■ Task to complete ■
Please find the lines in the entries below that contain the word "video", and copy each one.

[Given records — start]

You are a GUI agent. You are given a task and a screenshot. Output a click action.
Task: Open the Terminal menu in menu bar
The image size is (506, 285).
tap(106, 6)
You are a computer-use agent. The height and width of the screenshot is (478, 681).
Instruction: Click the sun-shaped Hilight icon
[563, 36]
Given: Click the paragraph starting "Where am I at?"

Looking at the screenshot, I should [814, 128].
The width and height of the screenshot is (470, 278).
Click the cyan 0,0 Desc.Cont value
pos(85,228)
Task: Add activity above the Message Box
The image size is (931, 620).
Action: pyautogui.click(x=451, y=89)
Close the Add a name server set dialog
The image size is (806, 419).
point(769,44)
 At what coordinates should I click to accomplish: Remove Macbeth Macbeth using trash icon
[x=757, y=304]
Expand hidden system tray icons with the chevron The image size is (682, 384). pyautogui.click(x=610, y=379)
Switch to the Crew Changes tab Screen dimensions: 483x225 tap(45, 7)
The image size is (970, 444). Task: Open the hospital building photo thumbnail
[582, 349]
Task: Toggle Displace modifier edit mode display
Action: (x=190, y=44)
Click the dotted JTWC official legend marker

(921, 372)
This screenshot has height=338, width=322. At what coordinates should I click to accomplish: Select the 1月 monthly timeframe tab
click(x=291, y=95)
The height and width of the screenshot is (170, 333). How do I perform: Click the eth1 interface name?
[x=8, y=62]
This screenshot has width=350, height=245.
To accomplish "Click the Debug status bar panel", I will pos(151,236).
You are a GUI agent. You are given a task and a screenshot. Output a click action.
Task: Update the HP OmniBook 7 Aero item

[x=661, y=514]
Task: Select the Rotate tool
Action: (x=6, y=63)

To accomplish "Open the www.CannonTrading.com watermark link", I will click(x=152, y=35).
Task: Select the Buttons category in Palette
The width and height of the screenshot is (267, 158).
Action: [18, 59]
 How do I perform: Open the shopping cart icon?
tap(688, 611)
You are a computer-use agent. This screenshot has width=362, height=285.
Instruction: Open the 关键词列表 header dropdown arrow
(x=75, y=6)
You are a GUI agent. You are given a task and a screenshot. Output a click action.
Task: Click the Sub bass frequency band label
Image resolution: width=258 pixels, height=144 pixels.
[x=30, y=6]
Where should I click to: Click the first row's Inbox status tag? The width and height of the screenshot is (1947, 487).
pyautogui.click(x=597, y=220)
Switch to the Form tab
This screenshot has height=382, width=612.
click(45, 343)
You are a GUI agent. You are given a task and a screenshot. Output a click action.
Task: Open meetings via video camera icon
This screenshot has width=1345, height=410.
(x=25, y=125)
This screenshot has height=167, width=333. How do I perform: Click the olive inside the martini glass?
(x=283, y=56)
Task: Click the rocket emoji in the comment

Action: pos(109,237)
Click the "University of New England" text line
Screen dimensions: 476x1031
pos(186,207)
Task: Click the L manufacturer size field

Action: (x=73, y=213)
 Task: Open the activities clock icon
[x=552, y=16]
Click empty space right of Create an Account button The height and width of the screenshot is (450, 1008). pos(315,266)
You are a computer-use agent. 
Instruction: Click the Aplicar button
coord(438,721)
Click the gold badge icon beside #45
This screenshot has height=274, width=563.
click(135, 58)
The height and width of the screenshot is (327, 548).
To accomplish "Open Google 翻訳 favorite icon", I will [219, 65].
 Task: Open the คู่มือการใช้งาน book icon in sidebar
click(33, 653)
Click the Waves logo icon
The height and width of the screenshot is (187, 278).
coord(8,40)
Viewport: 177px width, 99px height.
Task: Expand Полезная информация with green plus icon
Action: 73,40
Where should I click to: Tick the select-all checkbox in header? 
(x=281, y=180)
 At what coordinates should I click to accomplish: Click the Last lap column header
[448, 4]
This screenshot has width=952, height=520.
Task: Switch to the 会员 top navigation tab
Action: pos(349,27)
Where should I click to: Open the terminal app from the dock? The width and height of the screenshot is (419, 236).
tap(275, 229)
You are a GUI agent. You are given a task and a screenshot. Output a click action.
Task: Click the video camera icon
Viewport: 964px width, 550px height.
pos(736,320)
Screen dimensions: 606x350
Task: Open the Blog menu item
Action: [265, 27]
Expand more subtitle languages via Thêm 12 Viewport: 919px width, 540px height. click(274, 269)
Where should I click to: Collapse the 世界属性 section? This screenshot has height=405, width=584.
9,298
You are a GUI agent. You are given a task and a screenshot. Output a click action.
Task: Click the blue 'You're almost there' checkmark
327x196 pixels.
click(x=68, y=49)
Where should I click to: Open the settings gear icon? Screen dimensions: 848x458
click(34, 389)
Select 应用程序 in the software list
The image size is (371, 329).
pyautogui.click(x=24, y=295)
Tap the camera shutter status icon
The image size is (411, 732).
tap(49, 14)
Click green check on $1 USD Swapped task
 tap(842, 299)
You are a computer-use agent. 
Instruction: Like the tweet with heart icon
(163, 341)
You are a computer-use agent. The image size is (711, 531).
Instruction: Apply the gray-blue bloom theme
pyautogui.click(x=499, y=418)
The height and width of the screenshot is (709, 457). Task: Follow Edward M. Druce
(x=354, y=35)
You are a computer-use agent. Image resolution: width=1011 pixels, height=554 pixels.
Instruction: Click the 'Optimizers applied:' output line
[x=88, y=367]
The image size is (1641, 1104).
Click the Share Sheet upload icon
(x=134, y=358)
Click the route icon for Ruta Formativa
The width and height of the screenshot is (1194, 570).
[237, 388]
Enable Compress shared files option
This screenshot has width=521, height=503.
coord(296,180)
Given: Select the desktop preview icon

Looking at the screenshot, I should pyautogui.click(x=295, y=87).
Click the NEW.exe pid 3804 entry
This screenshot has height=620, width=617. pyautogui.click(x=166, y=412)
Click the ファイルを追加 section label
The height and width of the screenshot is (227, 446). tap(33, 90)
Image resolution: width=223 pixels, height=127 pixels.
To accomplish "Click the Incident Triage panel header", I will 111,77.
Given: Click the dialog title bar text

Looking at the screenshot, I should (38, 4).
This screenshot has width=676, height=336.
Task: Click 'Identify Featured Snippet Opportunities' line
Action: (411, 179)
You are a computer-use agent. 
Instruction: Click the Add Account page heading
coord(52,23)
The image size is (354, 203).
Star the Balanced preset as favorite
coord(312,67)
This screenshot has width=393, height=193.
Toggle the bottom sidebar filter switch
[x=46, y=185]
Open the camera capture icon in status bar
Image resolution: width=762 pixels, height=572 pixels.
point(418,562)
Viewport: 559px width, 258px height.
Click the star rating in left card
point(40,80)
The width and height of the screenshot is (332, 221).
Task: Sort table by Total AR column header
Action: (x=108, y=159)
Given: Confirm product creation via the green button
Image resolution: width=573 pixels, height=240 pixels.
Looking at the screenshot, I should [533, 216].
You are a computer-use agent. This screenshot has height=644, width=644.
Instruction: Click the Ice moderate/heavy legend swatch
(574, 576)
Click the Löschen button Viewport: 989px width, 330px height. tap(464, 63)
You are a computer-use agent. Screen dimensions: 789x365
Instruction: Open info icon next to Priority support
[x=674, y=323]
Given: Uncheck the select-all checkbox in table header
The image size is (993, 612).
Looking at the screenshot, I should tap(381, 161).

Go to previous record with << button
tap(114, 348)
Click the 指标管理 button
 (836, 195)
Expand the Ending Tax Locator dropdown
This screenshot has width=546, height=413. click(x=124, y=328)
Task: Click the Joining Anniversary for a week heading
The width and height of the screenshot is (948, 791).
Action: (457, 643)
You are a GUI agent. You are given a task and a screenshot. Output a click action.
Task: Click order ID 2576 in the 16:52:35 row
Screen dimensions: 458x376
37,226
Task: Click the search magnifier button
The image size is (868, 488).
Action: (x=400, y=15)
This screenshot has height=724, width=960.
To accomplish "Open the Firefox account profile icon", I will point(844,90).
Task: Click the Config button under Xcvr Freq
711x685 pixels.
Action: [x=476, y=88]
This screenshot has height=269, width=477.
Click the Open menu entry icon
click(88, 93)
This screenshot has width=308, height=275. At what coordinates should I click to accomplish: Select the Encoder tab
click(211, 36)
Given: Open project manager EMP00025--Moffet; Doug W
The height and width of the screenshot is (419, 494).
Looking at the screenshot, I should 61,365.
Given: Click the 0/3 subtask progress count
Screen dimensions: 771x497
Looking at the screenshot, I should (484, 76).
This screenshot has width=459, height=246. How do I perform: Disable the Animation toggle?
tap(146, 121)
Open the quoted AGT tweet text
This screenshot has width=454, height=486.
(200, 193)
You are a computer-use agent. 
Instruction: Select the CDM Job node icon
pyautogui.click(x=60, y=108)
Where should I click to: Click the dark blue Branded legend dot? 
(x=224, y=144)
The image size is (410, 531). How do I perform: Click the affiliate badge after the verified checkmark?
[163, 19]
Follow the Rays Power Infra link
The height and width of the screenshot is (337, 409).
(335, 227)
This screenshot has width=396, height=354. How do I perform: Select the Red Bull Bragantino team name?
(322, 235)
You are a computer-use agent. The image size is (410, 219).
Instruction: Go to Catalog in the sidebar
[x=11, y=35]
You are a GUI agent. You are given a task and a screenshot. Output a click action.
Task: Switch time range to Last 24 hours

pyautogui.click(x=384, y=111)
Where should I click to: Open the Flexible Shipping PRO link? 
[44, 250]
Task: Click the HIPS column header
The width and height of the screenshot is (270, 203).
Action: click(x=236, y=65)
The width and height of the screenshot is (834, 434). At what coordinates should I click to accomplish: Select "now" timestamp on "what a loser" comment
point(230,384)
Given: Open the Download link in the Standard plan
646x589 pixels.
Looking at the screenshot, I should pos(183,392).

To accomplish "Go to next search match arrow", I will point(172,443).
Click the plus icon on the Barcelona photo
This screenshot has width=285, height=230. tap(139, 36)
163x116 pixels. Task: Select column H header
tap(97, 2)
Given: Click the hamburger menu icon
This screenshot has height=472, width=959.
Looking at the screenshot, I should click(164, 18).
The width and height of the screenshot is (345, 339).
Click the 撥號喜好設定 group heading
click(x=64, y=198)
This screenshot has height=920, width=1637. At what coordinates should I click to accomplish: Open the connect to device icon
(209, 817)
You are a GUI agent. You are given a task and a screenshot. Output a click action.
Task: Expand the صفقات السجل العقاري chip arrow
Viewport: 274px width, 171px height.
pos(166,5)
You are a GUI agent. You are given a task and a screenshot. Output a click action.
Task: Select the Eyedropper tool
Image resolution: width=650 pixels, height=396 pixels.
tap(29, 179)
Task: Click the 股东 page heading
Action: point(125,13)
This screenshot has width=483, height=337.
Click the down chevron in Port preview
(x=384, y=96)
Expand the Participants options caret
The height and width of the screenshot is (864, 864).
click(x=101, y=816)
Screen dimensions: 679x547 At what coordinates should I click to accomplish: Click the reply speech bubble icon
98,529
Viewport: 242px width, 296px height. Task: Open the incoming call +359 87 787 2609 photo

[Given records — finish]

■ Written reply ■
Task: Open meetings via video camera icon
Task: Click the video camera icon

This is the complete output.